WHAT THE EXERCISE ASKS:
In the material below, find the line that contains "Task: Click the open" and the line that contains "This screenshot has height=455, width=833.", then write out exactly those two lines and everything between them.

SUPPLIED MATERIAL:
★ ★ ★ ★ ★ ★ ★
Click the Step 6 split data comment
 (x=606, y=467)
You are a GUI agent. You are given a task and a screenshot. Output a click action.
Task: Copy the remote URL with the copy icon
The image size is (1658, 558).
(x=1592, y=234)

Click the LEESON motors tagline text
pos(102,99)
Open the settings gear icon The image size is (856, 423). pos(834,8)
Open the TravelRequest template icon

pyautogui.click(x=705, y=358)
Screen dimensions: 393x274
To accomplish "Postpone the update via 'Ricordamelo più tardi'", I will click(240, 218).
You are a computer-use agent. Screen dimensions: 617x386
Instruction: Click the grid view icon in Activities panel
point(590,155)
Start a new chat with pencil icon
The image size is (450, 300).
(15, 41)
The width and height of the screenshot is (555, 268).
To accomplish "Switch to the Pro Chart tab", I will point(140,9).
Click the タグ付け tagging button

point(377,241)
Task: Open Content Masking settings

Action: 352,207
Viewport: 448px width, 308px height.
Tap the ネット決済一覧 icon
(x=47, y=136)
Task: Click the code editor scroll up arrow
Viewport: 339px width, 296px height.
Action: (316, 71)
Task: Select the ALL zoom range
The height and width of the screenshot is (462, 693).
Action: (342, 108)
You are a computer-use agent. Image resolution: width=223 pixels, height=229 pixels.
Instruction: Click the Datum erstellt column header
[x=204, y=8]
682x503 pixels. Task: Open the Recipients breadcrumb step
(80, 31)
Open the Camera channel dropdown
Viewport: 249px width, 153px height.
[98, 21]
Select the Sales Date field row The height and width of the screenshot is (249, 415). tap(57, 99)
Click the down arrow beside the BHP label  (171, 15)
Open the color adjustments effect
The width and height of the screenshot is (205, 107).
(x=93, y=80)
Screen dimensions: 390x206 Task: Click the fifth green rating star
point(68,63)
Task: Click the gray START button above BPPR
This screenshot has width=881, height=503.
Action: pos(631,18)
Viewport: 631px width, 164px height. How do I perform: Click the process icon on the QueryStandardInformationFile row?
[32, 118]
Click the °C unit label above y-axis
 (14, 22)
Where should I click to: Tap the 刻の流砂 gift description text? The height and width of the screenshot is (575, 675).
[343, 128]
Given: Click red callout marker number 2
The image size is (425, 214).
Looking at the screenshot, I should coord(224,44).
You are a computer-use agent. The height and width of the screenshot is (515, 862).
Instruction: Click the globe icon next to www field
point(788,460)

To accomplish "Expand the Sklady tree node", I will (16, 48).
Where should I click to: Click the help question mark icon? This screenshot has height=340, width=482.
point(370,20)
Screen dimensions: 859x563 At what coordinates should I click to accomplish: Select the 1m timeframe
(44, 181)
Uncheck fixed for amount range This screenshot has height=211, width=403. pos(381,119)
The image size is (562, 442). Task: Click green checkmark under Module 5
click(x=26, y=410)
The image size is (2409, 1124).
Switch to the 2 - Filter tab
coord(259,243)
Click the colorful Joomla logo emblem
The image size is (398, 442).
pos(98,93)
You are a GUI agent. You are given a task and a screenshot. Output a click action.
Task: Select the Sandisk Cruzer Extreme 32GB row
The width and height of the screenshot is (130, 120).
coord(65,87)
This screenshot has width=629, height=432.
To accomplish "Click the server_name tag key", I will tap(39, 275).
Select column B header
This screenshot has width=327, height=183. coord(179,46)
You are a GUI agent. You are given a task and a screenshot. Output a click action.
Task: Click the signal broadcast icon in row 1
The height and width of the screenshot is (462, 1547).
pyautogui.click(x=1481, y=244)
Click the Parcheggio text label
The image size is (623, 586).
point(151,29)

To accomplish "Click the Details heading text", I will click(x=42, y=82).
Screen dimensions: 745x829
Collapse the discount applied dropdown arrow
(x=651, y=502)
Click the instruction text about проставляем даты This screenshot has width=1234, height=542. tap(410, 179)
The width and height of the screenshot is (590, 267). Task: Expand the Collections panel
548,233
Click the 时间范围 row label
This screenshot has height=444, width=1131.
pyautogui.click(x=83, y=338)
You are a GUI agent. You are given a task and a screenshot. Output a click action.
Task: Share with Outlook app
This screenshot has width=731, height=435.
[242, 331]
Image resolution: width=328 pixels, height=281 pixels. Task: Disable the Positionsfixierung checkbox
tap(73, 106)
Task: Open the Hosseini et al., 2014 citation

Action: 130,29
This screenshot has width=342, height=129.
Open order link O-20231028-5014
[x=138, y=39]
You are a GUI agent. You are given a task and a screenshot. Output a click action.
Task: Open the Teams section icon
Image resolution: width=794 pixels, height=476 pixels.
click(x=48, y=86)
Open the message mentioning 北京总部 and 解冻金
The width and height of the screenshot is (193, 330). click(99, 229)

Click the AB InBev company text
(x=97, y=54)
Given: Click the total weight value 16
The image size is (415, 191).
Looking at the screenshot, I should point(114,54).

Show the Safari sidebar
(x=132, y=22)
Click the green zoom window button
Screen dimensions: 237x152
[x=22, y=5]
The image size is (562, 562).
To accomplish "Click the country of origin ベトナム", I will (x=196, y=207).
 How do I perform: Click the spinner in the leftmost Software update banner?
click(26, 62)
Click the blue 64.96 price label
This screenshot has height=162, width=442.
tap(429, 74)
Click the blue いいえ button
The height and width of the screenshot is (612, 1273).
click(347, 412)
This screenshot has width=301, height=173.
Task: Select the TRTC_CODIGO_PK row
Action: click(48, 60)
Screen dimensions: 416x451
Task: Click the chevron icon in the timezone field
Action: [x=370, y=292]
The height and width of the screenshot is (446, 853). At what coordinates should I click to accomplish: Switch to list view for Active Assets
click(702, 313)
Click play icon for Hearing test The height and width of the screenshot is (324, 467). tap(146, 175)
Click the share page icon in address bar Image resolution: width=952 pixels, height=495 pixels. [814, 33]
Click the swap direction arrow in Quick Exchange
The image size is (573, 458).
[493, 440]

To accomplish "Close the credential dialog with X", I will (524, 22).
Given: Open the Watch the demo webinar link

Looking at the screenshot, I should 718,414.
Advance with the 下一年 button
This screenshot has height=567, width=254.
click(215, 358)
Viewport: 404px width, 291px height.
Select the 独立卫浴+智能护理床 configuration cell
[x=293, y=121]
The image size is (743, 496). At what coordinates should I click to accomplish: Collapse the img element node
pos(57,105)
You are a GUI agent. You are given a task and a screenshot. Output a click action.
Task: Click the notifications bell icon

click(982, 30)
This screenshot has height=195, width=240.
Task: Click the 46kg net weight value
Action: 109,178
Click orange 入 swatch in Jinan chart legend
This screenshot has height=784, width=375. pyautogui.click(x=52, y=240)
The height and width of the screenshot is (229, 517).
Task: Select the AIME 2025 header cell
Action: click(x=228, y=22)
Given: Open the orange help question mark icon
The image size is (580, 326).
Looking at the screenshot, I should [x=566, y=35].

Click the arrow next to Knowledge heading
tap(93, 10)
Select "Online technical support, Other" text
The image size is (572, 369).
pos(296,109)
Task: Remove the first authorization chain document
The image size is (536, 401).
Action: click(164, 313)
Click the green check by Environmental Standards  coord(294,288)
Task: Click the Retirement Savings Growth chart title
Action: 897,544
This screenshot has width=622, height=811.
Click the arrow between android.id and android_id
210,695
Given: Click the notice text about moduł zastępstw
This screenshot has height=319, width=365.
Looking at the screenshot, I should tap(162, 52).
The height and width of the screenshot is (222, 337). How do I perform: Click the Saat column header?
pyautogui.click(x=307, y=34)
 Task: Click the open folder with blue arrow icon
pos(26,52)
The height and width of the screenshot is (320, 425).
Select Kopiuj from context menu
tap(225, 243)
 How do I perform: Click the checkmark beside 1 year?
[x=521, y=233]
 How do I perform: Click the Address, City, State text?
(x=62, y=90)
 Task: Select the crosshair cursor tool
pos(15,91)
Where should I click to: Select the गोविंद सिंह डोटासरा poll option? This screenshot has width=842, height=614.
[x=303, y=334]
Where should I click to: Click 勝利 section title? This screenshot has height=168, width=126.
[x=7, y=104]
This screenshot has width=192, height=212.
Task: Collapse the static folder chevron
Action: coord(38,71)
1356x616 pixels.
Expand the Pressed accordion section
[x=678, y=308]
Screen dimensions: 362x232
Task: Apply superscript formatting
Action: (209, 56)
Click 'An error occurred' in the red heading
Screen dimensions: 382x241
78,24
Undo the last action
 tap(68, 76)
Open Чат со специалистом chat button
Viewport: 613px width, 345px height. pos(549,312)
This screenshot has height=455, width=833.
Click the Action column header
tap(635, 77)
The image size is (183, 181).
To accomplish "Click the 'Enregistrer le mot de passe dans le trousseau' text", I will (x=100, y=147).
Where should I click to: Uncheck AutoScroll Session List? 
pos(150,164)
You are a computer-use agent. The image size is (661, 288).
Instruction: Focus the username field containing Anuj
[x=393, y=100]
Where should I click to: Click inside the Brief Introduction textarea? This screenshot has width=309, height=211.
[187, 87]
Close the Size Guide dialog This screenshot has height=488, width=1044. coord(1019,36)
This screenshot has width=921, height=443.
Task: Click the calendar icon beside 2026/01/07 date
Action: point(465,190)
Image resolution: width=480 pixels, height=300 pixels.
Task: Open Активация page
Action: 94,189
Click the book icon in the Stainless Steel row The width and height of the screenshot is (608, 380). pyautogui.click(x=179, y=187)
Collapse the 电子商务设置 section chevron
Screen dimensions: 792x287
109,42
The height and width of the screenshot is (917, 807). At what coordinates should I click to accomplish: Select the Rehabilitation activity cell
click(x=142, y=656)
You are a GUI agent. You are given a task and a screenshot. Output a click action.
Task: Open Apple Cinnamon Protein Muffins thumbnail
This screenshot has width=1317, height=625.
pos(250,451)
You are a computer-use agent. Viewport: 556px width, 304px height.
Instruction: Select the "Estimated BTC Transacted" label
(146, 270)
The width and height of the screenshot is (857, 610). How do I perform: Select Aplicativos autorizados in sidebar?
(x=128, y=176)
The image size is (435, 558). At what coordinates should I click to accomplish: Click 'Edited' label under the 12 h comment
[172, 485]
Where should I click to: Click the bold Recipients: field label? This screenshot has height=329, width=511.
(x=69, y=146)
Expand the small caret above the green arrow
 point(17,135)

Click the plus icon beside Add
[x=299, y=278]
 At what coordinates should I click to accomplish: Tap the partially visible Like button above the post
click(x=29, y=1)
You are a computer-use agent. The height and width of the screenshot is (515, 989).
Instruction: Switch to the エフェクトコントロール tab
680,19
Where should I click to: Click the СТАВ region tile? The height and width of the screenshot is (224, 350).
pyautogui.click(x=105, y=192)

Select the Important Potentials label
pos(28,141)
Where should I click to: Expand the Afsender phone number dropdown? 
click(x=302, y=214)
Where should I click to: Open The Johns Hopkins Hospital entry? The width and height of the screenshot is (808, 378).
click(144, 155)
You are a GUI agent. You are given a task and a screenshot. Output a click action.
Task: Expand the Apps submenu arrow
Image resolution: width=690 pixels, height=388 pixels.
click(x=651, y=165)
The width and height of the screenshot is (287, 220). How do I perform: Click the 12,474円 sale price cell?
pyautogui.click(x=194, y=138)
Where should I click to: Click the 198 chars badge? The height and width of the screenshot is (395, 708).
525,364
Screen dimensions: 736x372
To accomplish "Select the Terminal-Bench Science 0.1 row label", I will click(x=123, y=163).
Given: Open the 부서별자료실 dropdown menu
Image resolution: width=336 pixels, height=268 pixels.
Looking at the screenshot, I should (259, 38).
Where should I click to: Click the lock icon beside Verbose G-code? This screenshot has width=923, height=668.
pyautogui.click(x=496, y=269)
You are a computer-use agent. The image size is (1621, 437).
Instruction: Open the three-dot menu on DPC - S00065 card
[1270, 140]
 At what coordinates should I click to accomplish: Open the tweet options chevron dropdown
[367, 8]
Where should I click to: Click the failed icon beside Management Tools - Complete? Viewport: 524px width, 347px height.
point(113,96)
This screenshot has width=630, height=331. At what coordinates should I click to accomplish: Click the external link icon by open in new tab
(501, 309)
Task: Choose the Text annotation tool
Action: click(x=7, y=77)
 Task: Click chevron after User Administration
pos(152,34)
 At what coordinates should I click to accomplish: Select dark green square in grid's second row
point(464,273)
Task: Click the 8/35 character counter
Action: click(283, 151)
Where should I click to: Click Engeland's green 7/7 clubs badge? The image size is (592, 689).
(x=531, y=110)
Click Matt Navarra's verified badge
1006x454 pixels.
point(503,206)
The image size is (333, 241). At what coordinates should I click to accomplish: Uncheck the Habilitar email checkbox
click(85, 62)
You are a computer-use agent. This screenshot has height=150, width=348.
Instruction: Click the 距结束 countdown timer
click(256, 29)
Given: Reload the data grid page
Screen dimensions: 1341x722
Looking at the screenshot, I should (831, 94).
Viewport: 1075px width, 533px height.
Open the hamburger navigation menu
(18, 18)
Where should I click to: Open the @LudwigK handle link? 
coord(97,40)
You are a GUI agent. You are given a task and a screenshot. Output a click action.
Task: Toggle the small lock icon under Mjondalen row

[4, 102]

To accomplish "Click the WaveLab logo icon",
★ ★ ★ ★ ★ ★ ★
OUTPUT OF THE EXERCISE:
 Task: Click the open folder with blue arrow icon
pos(26,52)
The height and width of the screenshot is (320, 425).
Select Kopiuj from context menu
tap(225, 243)
 How do I perform: Click the checkmark beside 1 year?
[x=521, y=233]
 How do I perform: Click the Address, City, State text?
(x=62, y=90)
 Task: Select the crosshair cursor tool
pos(15,91)
Where should I click to: Select the गोविंद सिंह डोटासरा poll option? This screenshot has width=842, height=614.
[x=303, y=334]
Where should I click to: Click 勝利 section title? This screenshot has height=168, width=126.
[x=7, y=104]
This screenshot has width=192, height=212.
Task: Collapse the static folder chevron
Action: coord(38,71)
1356x616 pixels.
Expand the Pressed accordion section
[x=678, y=308]
Screen dimensions: 362x232
Task: Apply superscript formatting
Action: (209, 56)
Click 'An error occurred' in the red heading
Screen dimensions: 382x241
78,24
Undo the last action
 tap(68, 76)
Open Чат со специалистом chat button
Viewport: 613px width, 345px height. pos(549,312)
This screenshot has height=455, width=833.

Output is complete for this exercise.